Texto para leitura:
No Rio de Janeiro contemporâneo há uma figura lingüístico-afetiva que pontua as relações sociais entre cariocas, ou entre um carioca e um estrangeiro. Trata-se – e todo carioca ou qualquer pessoa que já esteve no Rio o reconhecerá – do famigerado diálogo:

— Rapaz, há quanto tempo!
— Pois é, que bom te ver!
— Poxa, a gente tinha que se falar mais!
— É mesmo, vou te ligar.
— Mas liga mesmo, pra gente se ver, botar o papo em dia.
— Não, pode deixar, vou ligar com certeza.
— Beleza, então. Adorei te ver!
— Eu também, te ligo então. Um grande abraço!

Isso ou variações.

Material fornecido:
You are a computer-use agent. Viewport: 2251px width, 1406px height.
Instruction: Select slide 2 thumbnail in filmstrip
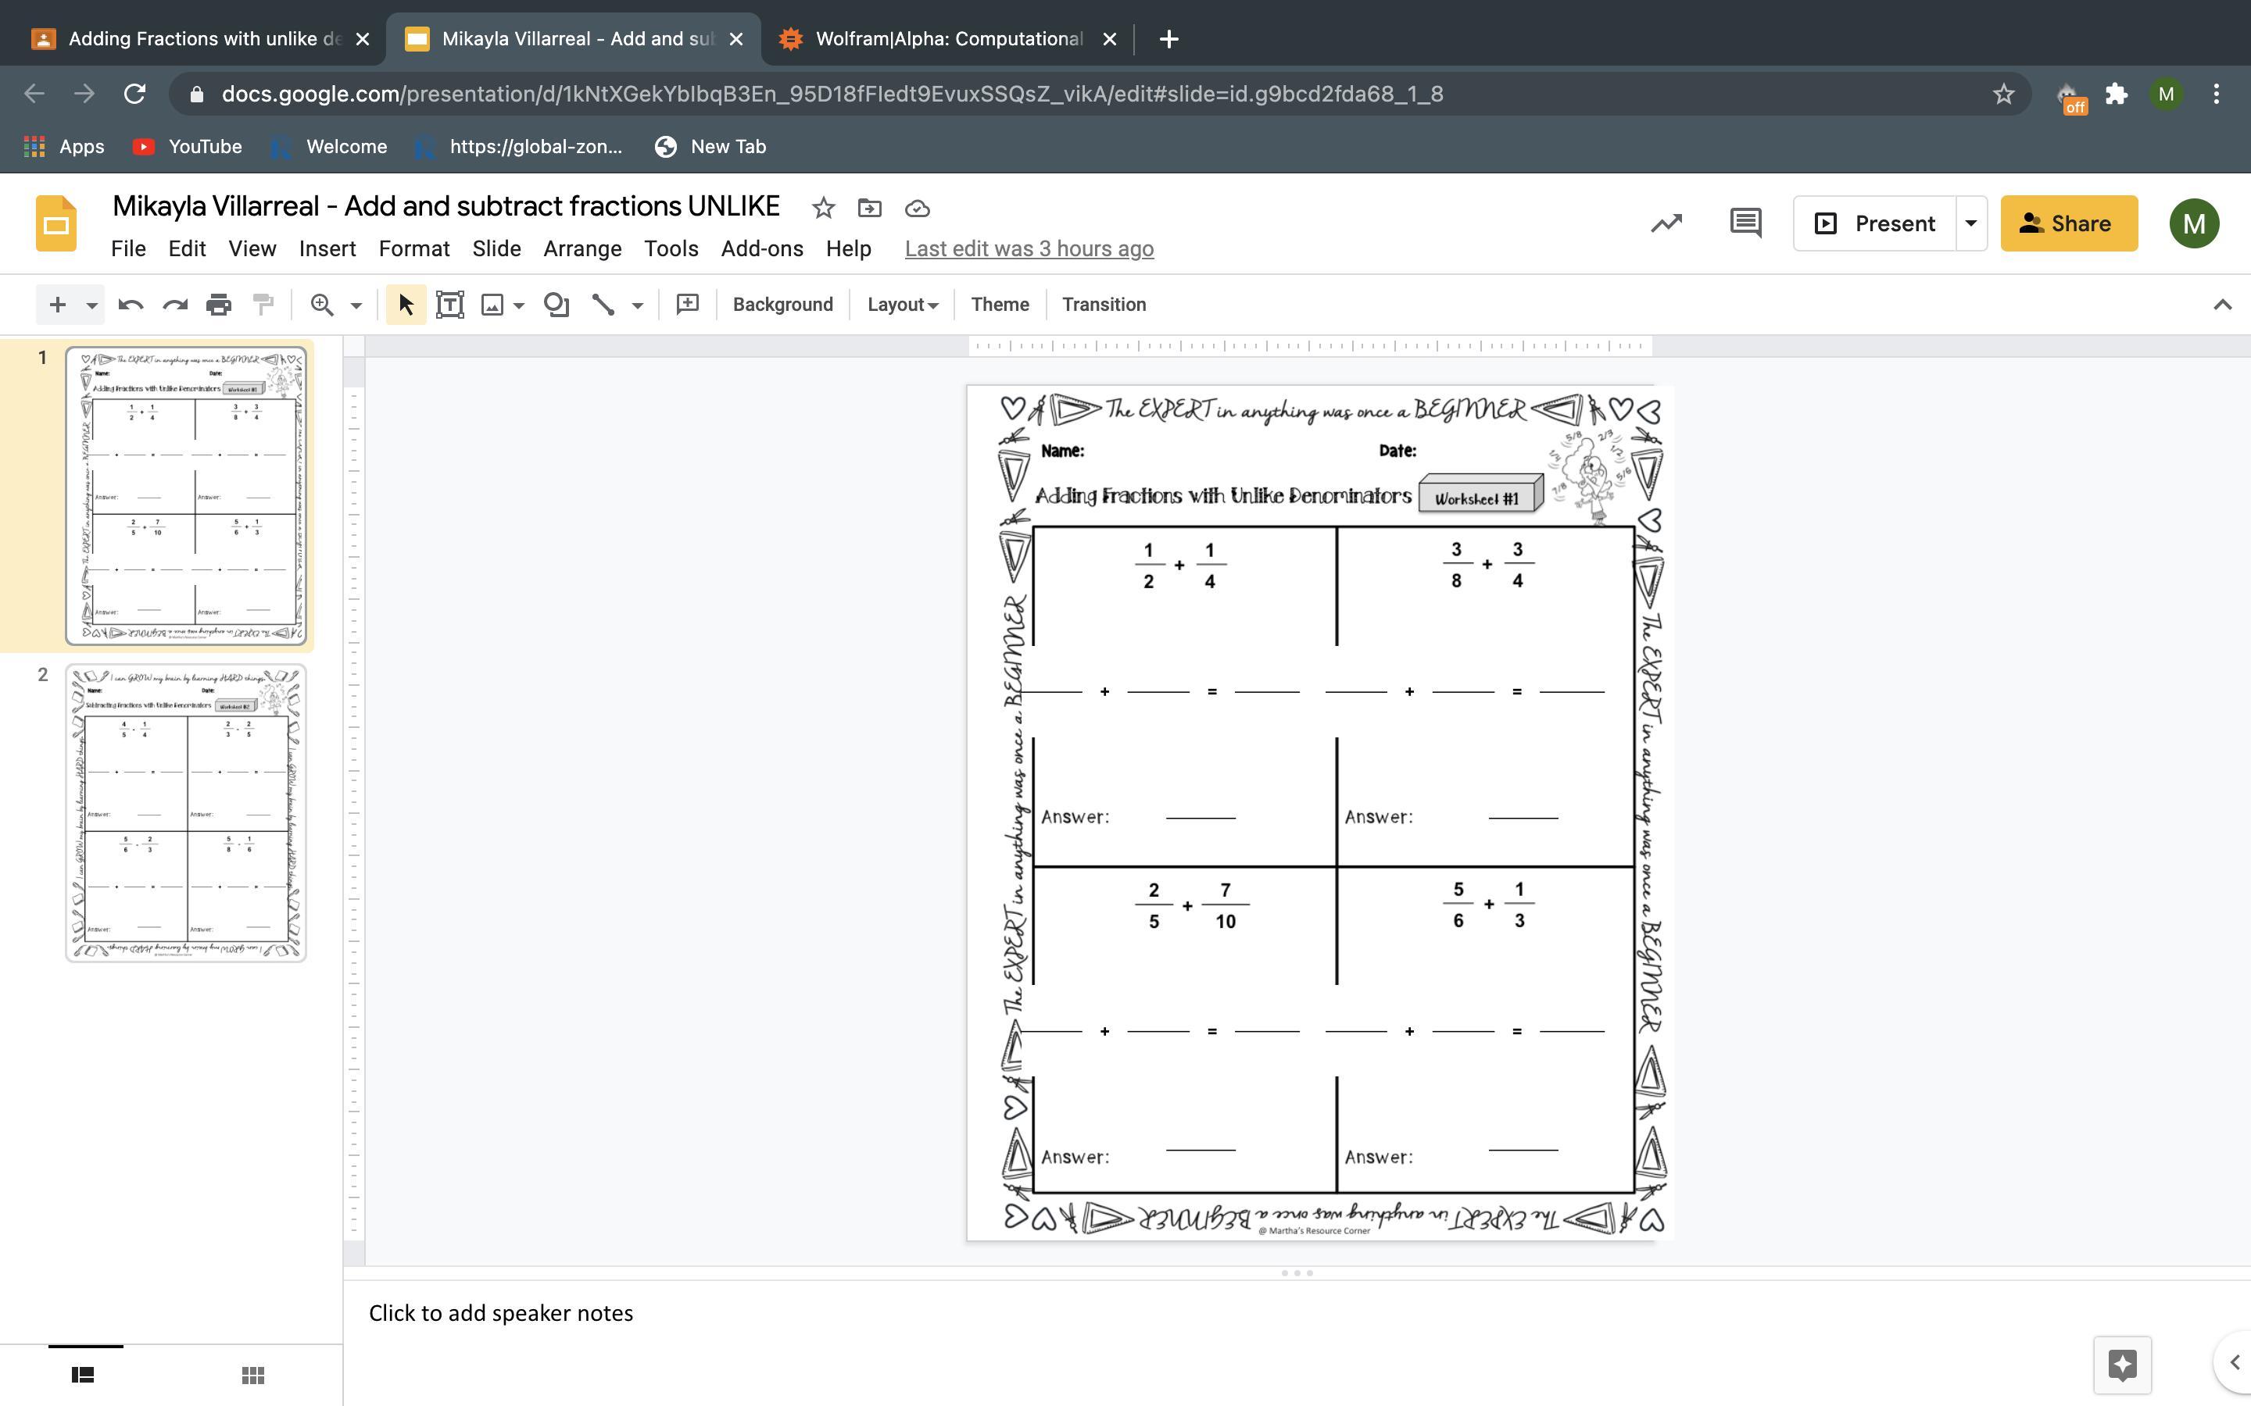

O que fazer: Por favor, copie do texto sobre o diálogo carioca o trecho que começa em "No Rio de Janeiro" e vai até "papo em dia.", palavra por palavra.

Solução do problema:
No Rio de Janeiro contemporâneo há uma figura lingüístico-afetiva que pontua as relações sociais entre cariocas, ou entre um carioca e um estrangeiro. Trata-se – e todo carioca ou qualquer pessoa que já esteve no Rio o reconhecerá – do famigerado diálogo:

— Rapaz, há quanto tempo!
— Pois é, que bom te ver!
— Poxa, a gente tinha que se falar mais!
— É mesmo, vou te ligar.
— Mas liga mesmo, pra gente se ver, botar o papo em dia.